UK

MI6: Alex Younger named as new head

Alex Younger
Image caption Alex Younger will bring "a wealth of relevant experience" to the role, the foreign secretary said

The next chief of the Secret Intelligence Service, otherwise known as MI6, has been named as Alex Younger.

The 51-year-old career SIS officer, who oversaw MI6's work on counter-terrorism in the run-up to the London Olympics, will take over the post next month.

He succeeds Sir John Sawers, who is stepping down as chief of the agency.

Announcing the appointment, Foreign Secretary Philip Hammond said Mr Younger would bring "a wealth of relevant experience".

Mr Younger, who joined the SIS in 1991, has overseen MI6's intelligence operations across the world for the past two years.

Previously, he had been posted in Europe and the Middle East, serving as a senior MI6 officer in Afghanistan.

'Array of threats'

He said: "I am delighted and honoured to become chief of SIS and lead one of the best intelligence agencies in the world.

"Our dedicated staff work tirelessly against an array of threats that this country faces. They do so in close partnership with both MI5 and GCHQ with whom I am looking forward to co-operating closely."

Analysis

Image copyright PA

Frank Gardner, security correspondent, BBC News

This will be seen as a safe choice by insiders in Britain's intelligence community. Alex Younger has already spent the last two years running the operational side of MI6's work around the world.

Although there were at least two other close contenders from within Whitehall, Mr Younger's appointment will raise no eyebrows there.

He does face numerous challenges: frustrating any attack plans against the West by jihadists in the Middle East and elsewhere, monitoring and containing Iran's nuclear ambitions, and trying to second guess Russia's next moves in Ukraine.

The heads of MI6 and the other two intelligence agencies, the Security Service MI5 and GCHQ, were recently grilled by MPs on why, with such expanded budgets, they have failed to anticipate such major events as the 9/11 attacks or the Arab Spring.

MI6 has also had to defend itself against accusations it has colluded with countries that extract information from detainees by torture.

In a biography provided by the Foreign Office, Mr Younger is said to enjoy music, sailing and mountaineering. He is married with children.

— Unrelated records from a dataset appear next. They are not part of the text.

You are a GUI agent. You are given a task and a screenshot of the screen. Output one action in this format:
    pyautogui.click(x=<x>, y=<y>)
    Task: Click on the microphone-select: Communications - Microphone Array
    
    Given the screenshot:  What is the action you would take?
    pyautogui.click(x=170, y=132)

Mr Hammond added: "The work of SIS is world-class, and its operation vital to the safety and security of the United Kingdom.

"Alex brings a wealth of relevant experience including his work in Afghanistan and helping keep the country safe during London 2012 Olympics."

Sir John announced in June that he would be stepping down from the role. He said: "I'm delighted that my colleague and friend is taking over from me.

"He has played a vital part alongside me in modernising SIS and ensuring that the Service is in the best possible shape to play our part in defending the country's security and our values."